§ Set problem
Identify each line below that contains the word "Automotive" and copy every such line in full.

§ The input
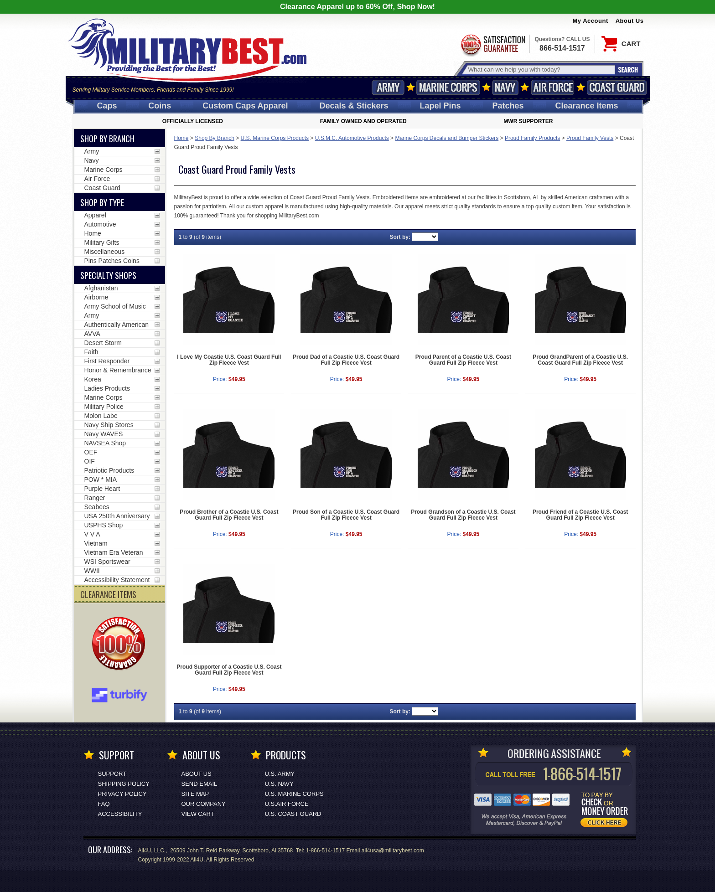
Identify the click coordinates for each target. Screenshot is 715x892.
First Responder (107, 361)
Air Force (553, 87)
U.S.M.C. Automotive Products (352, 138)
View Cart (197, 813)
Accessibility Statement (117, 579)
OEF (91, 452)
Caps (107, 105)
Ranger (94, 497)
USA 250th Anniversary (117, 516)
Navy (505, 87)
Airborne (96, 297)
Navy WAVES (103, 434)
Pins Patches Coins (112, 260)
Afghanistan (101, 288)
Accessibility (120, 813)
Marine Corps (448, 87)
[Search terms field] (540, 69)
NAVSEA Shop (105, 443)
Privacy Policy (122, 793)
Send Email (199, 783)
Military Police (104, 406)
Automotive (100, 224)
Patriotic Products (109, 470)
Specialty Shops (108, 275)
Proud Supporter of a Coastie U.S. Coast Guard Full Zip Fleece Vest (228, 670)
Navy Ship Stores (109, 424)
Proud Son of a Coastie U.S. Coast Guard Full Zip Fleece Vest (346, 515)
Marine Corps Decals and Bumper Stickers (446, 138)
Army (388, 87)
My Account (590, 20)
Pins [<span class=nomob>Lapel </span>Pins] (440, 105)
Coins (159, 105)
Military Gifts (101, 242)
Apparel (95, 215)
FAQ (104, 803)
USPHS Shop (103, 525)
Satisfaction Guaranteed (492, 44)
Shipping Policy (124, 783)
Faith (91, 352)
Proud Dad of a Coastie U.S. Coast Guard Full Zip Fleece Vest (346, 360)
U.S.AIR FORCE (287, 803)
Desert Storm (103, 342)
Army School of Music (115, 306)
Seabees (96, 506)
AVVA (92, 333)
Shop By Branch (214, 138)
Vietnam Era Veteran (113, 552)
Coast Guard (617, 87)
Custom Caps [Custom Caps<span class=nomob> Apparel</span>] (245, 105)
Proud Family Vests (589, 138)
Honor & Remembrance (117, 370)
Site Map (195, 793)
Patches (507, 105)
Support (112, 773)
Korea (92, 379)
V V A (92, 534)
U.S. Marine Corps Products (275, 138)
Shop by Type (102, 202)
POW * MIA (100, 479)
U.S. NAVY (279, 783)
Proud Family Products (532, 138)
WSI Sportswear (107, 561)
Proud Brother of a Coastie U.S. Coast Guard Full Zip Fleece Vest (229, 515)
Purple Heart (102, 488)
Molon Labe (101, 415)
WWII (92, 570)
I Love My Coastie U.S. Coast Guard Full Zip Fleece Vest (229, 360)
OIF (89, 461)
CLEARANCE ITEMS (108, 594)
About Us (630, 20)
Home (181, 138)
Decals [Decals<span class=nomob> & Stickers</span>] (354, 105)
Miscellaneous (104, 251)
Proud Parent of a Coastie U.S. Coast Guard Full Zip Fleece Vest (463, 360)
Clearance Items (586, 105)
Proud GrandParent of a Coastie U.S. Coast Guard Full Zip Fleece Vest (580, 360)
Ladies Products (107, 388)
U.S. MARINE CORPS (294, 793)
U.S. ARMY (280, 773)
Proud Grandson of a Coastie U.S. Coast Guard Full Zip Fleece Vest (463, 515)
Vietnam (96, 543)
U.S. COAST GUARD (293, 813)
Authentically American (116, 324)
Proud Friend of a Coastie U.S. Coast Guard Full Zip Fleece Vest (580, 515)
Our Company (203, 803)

§ Reply
U.S.M.C. Automotive Products (352, 138)
Automotive (100, 224)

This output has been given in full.